He lit the cigarette, which flopped out of his face like a numb antennae. ‘Ten years me and my wife were married,’ he said. ‘Then I lost my job and she left me the same week.
That’s when I turned to drink and my leg started to turn on me.’

He lifted up his trousers. His left leg was swollen and purple. And violet. I could see he expected me to be disgusted. ‘Deep vein thrombosis. Effing agony, it is. Effing
fucking
agony. And it’s gonna bloody kill me one of these days.’

He passed me the cigarette. I inhaled. I knew I didn’t like it, but I still inhaled.

‘What’s
your
name?’ I asked him.

He laughed. ‘Winston bloody Churchill.’

‘Oh, like the wartime prime minister.’ I watched him close his eyes and suck on his cigarette. ‘Why
do
people smoke?’

‘No idea. Ask me something else.’

‘Okay, then. How do you cope with loving someone who hates you? Someone who doesn’t want to see you again.’

‘God knows.’

He winced. He was in agony. I had noticed his pain on the first day, but now I wanted to do something about it. I had drunk enough to believe I could, or at least to forget I couldn’t.

He was about to roll his trousers down, but seeing the pain he was in, I told him to wait a moment. I placed my hand on the leg.

‘What are you doing?’

‘Don’t worry. It’s a very simple procedure of bio-set transference, involving reverse-apoptosis, working at the molecular level to restore and recreate dead and diseased cells.
To you it will look like magic, but it isn’t.’

My hand stayed there and nothing happened. And nothing kept on happening. It looked very far from magic.

‘Who
are
you?’

‘I’m an alien. I’m considered a useless failure in two galaxies.’

‘Well, could you please take your damn hand off my leg?’

I took my hand away. ‘Sorry. Really. I thought I still had the ability to heal you.’

‘I know you,’ he said.

‘What?’

‘I’ve seen you before.’

‘Yes. I know. I passed you, on my first day in Cambridge. You may remember. I was naked.’

He leant back, squinted, angled his head. ‘Nah. Nah. Wasn’t that. I saw you today.’

‘I don’t think you did. I’m pretty sure I would have recognised you.’

‘Nah. Definitely today. I’m good with faces, see.’

‘Was I with someone? A young woman? Red hair?’ He considered. ‘Nah. It was just you.’

‘Where was I?’

‘Oh, you were on, let me think, you’d have been on Newmarket Road.’

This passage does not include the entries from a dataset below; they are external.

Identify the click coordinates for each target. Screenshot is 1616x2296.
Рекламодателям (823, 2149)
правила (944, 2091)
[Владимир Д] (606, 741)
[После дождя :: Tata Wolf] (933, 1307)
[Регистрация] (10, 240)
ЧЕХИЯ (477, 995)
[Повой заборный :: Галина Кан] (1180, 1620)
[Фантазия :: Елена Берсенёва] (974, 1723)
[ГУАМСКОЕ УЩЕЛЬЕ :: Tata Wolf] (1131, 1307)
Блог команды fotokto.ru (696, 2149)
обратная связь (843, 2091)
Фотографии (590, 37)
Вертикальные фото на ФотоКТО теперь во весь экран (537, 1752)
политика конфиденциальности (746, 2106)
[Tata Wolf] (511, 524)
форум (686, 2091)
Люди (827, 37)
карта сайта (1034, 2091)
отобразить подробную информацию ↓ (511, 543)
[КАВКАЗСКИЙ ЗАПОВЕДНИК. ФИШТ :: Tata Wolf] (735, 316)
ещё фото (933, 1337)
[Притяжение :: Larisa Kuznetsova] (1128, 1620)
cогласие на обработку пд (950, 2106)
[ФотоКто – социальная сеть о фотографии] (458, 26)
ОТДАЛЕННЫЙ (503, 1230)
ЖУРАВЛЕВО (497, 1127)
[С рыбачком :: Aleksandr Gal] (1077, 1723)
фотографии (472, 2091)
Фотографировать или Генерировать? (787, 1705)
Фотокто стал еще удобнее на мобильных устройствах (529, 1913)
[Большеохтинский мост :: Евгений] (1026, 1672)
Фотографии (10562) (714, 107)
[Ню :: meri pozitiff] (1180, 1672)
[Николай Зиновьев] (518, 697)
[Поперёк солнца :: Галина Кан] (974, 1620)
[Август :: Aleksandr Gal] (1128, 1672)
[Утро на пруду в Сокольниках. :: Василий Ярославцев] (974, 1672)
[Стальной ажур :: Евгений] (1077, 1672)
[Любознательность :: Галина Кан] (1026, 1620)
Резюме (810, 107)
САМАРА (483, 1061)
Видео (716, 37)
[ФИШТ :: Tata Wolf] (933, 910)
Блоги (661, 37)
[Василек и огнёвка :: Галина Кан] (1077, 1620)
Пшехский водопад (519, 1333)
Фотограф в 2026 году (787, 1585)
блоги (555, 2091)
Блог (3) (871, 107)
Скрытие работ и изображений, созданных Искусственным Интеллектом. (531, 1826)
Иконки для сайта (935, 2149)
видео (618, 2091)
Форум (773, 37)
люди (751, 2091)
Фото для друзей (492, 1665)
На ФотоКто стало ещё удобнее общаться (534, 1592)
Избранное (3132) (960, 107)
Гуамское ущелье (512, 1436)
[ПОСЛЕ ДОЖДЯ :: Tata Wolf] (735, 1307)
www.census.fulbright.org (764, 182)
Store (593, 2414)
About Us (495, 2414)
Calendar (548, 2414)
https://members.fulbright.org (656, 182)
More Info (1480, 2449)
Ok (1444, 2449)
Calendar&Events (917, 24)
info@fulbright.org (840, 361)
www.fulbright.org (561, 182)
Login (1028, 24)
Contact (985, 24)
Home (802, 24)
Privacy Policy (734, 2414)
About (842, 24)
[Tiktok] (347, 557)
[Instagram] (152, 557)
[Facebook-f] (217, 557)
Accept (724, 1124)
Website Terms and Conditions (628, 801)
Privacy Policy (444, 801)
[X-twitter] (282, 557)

‘Newmarket Road?’ I knew the name of the street, because it was where Ari lived, but I hadn’t ever been on the street myself. Not today. Not ever. Though of course, it was very
likely that Andrew Martin – the original Andrew Martin – had been down there many times. Yes, that must have been it. He was getting mixed up. ‘I think you might be
confused.’

He shook his head. ‘It was you all right. This morning. Maybe midday. No word of a lie.’

And with that the man stood up and hobbled slowly away from me, leaving a trail of smoke and spilt alcohol.

A cloud passed across the sun. I looked up to the sky. I had a thought as dark as the shade. I stood up. I took the phone out of my pocket and called Ari. Eventually someone picked up. It was a
woman. She was breathing heavily, sniffing up snot, struggling to turn noise into coherent words.

‘Hello, this is Andrew. I wondered if Ari was there.’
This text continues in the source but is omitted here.